Task description >>
Transcribe the entries exactly as given and skip whatever images they hold.

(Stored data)
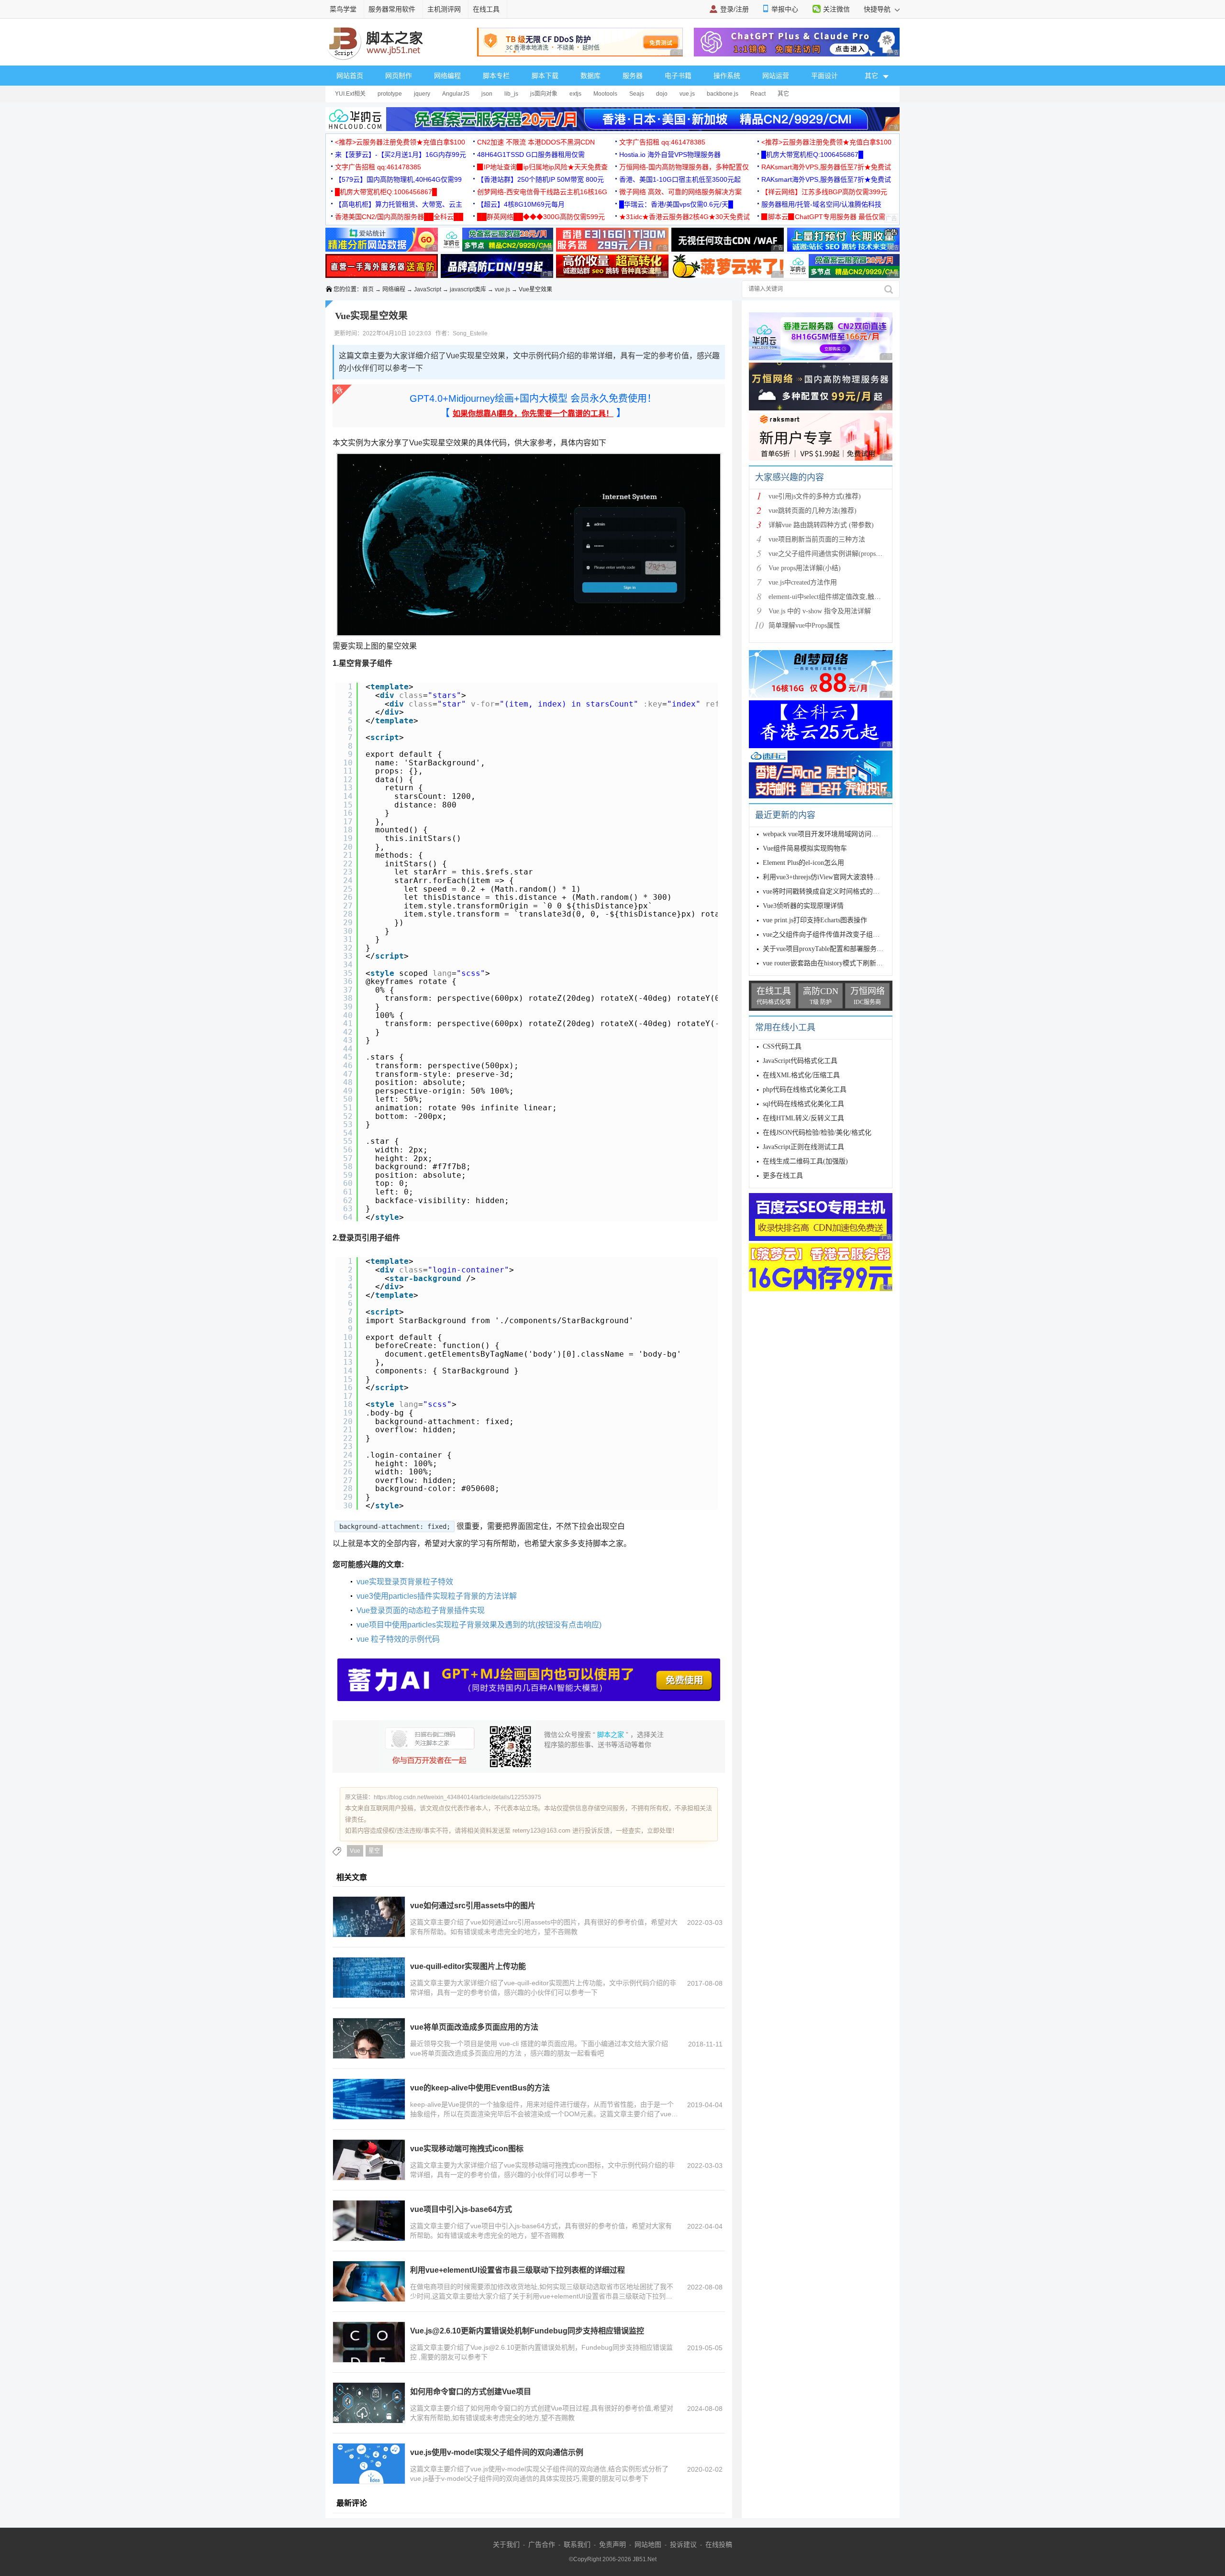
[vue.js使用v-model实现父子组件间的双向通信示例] (369, 2463)
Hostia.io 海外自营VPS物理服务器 (670, 154)
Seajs (636, 93)
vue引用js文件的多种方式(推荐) (814, 496)
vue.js (687, 93)
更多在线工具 (783, 1175)
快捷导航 (878, 9)
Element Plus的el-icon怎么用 (803, 862)
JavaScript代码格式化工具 (800, 1060)
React (758, 93)
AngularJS (455, 93)
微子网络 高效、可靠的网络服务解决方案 (680, 192)
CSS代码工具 (782, 1046)
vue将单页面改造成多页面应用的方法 (474, 2027)
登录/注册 (734, 9)
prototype (390, 93)
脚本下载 (545, 75)
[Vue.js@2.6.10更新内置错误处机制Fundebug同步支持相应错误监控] (369, 2342)
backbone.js (722, 93)
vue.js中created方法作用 (802, 582)
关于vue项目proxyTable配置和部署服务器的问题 (833, 948)
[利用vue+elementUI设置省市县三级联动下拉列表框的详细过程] (369, 2281)
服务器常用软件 (391, 9)
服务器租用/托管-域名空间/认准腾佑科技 (821, 204)
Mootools (605, 93)
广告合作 (541, 2544)
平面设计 (824, 75)
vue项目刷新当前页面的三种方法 (816, 539)
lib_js (511, 93)
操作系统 (726, 75)
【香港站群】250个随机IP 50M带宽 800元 (540, 179)
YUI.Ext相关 (350, 93)
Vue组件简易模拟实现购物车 (805, 848)
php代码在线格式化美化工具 (804, 1089)
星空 (374, 1850)
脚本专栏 (496, 75)
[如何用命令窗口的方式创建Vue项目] (369, 2402)
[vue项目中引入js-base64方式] (369, 2220)
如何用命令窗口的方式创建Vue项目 (470, 2392)
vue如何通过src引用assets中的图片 (472, 1906)
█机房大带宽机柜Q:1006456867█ (812, 154)
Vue (355, 1850)
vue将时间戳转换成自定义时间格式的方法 (824, 891)
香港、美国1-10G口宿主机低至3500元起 (680, 179)
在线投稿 (718, 2544)
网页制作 (398, 75)
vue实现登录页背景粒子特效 (404, 1582)
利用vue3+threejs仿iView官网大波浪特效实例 (828, 877)
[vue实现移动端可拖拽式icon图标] (369, 2159)
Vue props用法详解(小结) (804, 568)
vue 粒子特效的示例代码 (398, 1639)
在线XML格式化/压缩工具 (801, 1075)
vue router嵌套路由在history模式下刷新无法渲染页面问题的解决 (856, 963)
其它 (783, 93)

Result below >>
[vue.js使用v-model实现父子组件间的双向通信示例] (369, 2463)
Hostia.io 海外自营VPS物理服务器 (670, 154)
Seajs (636, 93)
vue引用js文件的多种方式(推荐) (814, 496)
vue.js (687, 93)
更多在线工具 (783, 1175)
快捷导航 (878, 9)
Element Plus的el-icon怎么用 (803, 862)
JavaScript代码格式化工具 (800, 1060)
React (758, 93)
AngularJS (455, 93)
微子网络 高效、可靠的网络服务解决方案 (680, 192)
CSS代码工具 (782, 1046)
vue将单页面改造成多页面应用的方法 (474, 2027)
登录/注册 (734, 9)
prototype (390, 93)
脚本下载 (545, 75)
[Vue.js@2.6.10更新内置错误处机制Fundebug同步支持相应错误监控] (369, 2342)
backbone.js (722, 93)
vue.js中created方法作用 (802, 582)
关于vue项目proxyTable配置和部署服务器的问题 (833, 948)
[利用vue+elementUI设置省市县三级联动下拉列表框的详细过程] (369, 2281)
服务器常用软件 (391, 9)
服务器租用/托管-域名空间/认准腾佑科技 (821, 204)
Mootools (605, 93)
广告合作 (541, 2544)
平面设计 (824, 75)
vue项目刷新当前页面的三种方法 (816, 539)
lib_js (511, 93)
操作系统 (726, 75)
【香港站群】250个随机IP 50M带宽 800元 (540, 179)
YUI.Ext相关 (350, 93)
Vue组件简易模拟实现购物车 (805, 848)
php代码在线格式化美化工具 (804, 1089)
星空 (374, 1850)
脚本专栏 (496, 75)
[如何用命令窗口的方式创建Vue项目] (369, 2402)
[vue项目中引入js-base64方式] (369, 2220)
如何用命令窗口的方式创建Vue项目 (470, 2392)
vue如何通过src引用assets中的图片 (472, 1906)
█机房大带宽机柜Q:1006456867█ (812, 154)
Vue (355, 1850)
vue将时间戳转换成自定义时间格式的方法 (824, 891)
香港、美国1-10G口宿主机低至3500元起 (680, 179)
在线投稿 (718, 2544)
网页制作 (398, 75)
vue实现登录页背景粒子特效 (404, 1582)
利用vue3+threejs仿iView官网大波浪特效实例 (828, 877)
[vue实现移动端可拖拽式icon图标] (369, 2159)
Vue props用法详解(小结) (804, 568)
vue 粒子特效的示例代码 (398, 1639)
在线XML格式化/压缩工具 (801, 1075)
vue router嵌套路由在history模式下刷新无法渲染页面问题的解决 (856, 963)
其它 (783, 93)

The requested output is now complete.